I’m sure you’ve heard the common phrase “Is the glass half empty or half full?” used as a rhetorical litmus test to gauge between an optimistic personality (half full) and a pessimistic one (half empty). Similarly, I’m sure you’ve also heard someone say “I’m drained,” “my cup is empty” or “my cup runneth over”, usually used to describe how they are feeling health-wise or emotionally.
Well, my hubby and I are (still) learning a third cup system that our pre-marital therapist first tried to teach us back when we were engaged.
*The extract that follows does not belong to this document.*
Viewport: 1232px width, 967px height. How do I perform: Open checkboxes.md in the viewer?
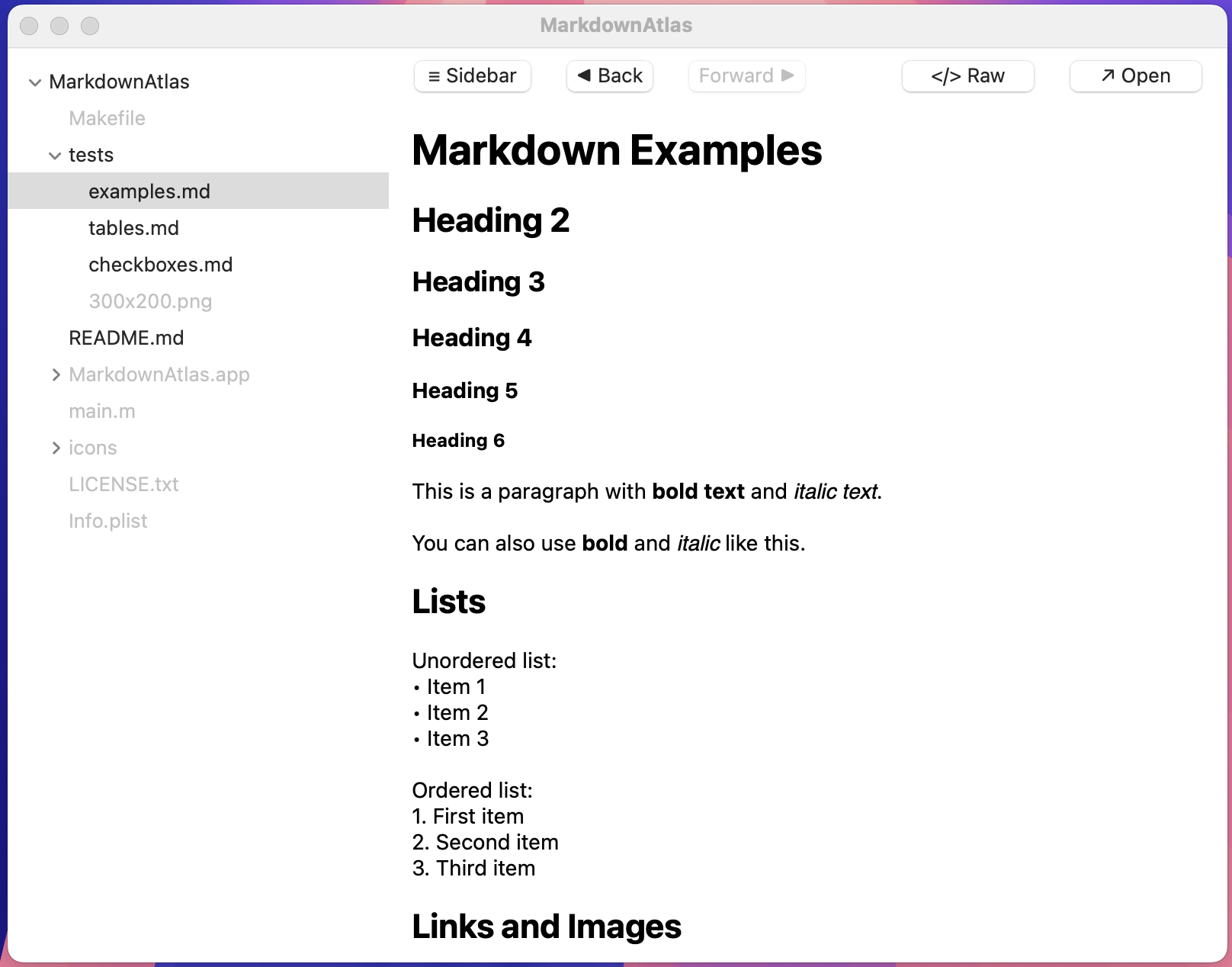coord(161,265)
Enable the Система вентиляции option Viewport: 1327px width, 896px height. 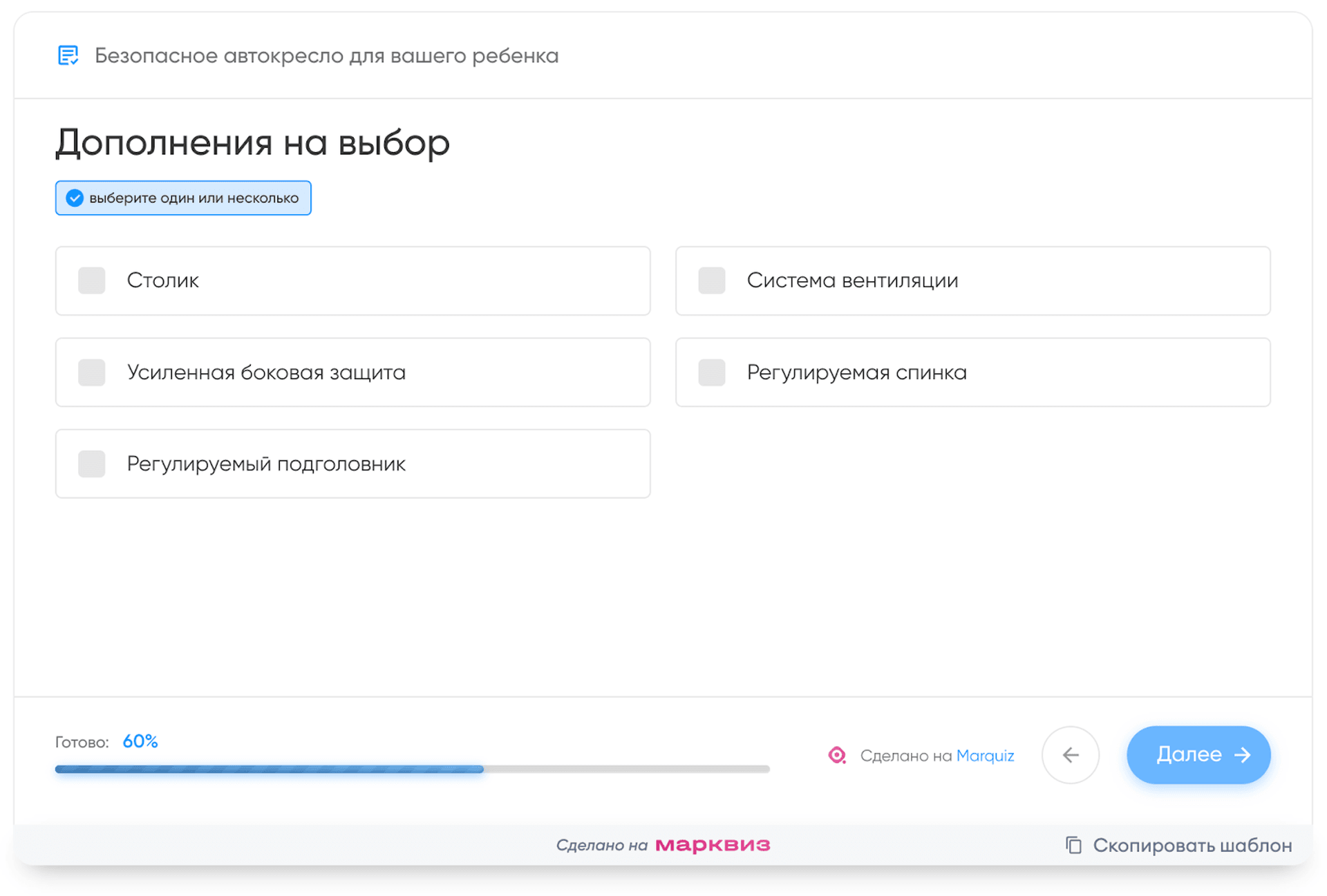tap(711, 280)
The working theory is that there are 3 cups in the relationship:
Yours, Mine, and Ours: The Three Cups that need constant re-filling
1. YOURS: filled by hobbies, friends, favorite food, self care rituals, exercise, time with other family members…
2. YOUR PARTNER’s: filled by their preferences of the above.
3. TOGETHER: filled by dates, mutually favorite restaurants, activities enjoyed together, trips…
All 3 cups need constant, even, re-filling in order for all 3 parts to function optimally.
Have either you or your significant other felt low, tired, or spent, while the other is fine? Maybe you’re not enjoying time with each other as much as you would have if you were both feeling your best. Or say your individual work life is going great, your social life was booming… but you didn’t make time to spend with your significant other, and therefore you don’t feel completely full or satisfied. All of those scenarios are signs that one of your cups is running low and is affecting the others.
It took Beau and me our entire first year of marriage to find some semblance of balance as we worked to join our lives together.
We either spent too much time with each other (I didn’t think this was a thing when we were dating, now I do!) and ended up feeling like we were neglecting our personal needs outside of the relationship, OR we spent too much time apart: working, with friends or doing our hobbies, only to later find ourselves relationally disconnected (not a good recipe for romance…)
We seem to have found a good balance as of late, but of course, each cup’s needs can and do change often, so constant readjustment is and will be needed.
As you might have guessed, I am a hard introvert, while my hubby is an extrovert. So, our cup-filling needs are almost opposite: I need time alone, preferably at home, to regroup & be quiet, while he needs to get out of the house and grab a beer with his friends or play sports.
It might worry you to intentionally spend time away from your significant other. It worried me at first! I thought couples spent all of their time together, but now I see that we feel closer than ever when we go off and fill our individual cups and come back to each other. You might think that your individual cup is filled by your significant other, but try to think of your favorite activities before you met your significant other and try them out. We are both happier, fuller, better people all around when we take care of our individual cups.
Beau and I have even found a couple of creative ways to fill our individual cups together: My hubby likes to play beach volleyball with friends, filling his social, outdoor, and sport needs, and I can come hide under an umbrella with a book if I’m needing alone time. Or I can hang out at the beach with a friend while he plays.
Another hack we found, thanks to introvert-saving noise cancelling headphones, is that Beau can now watch a show while we cuddle and I read. Boom. Divided household no more, multi-tasking dual cup filling.
Ask yourself and your partner what fills each of your cups. Make sure you are prioritizing having an even balance. Check in with yourself and your significant other often. Some weeks might be all about one cup, therefore you need to re-group and re-prioritize the next week to balance them out. These are the perfect questions to ask during your weekly check-ins.
As you become aware of what your individual needs are, you’ll start creating new habits and patterns.
Beau and I used to have Friday nights as our date nights, but we figured out that at the end of the work week, I need to regroup by myself, and Beau enjoys seeing his guys. Win-win cup filling! By the time Saturday morning comes around, I am ready to keep recouping from the week but this time with him. Then, it’s my turn to fill my social cup sometime that weekend.
What fills your cups?
ps. If you want to hear more relationship hacks like this one, we highly recommend reading Dr.Gottman’s “The Seven Principles for Making Marriage Work”. This book was the basis of our pre-marital counselling. It has changed our marriage, we refer to it almost on a daily basis!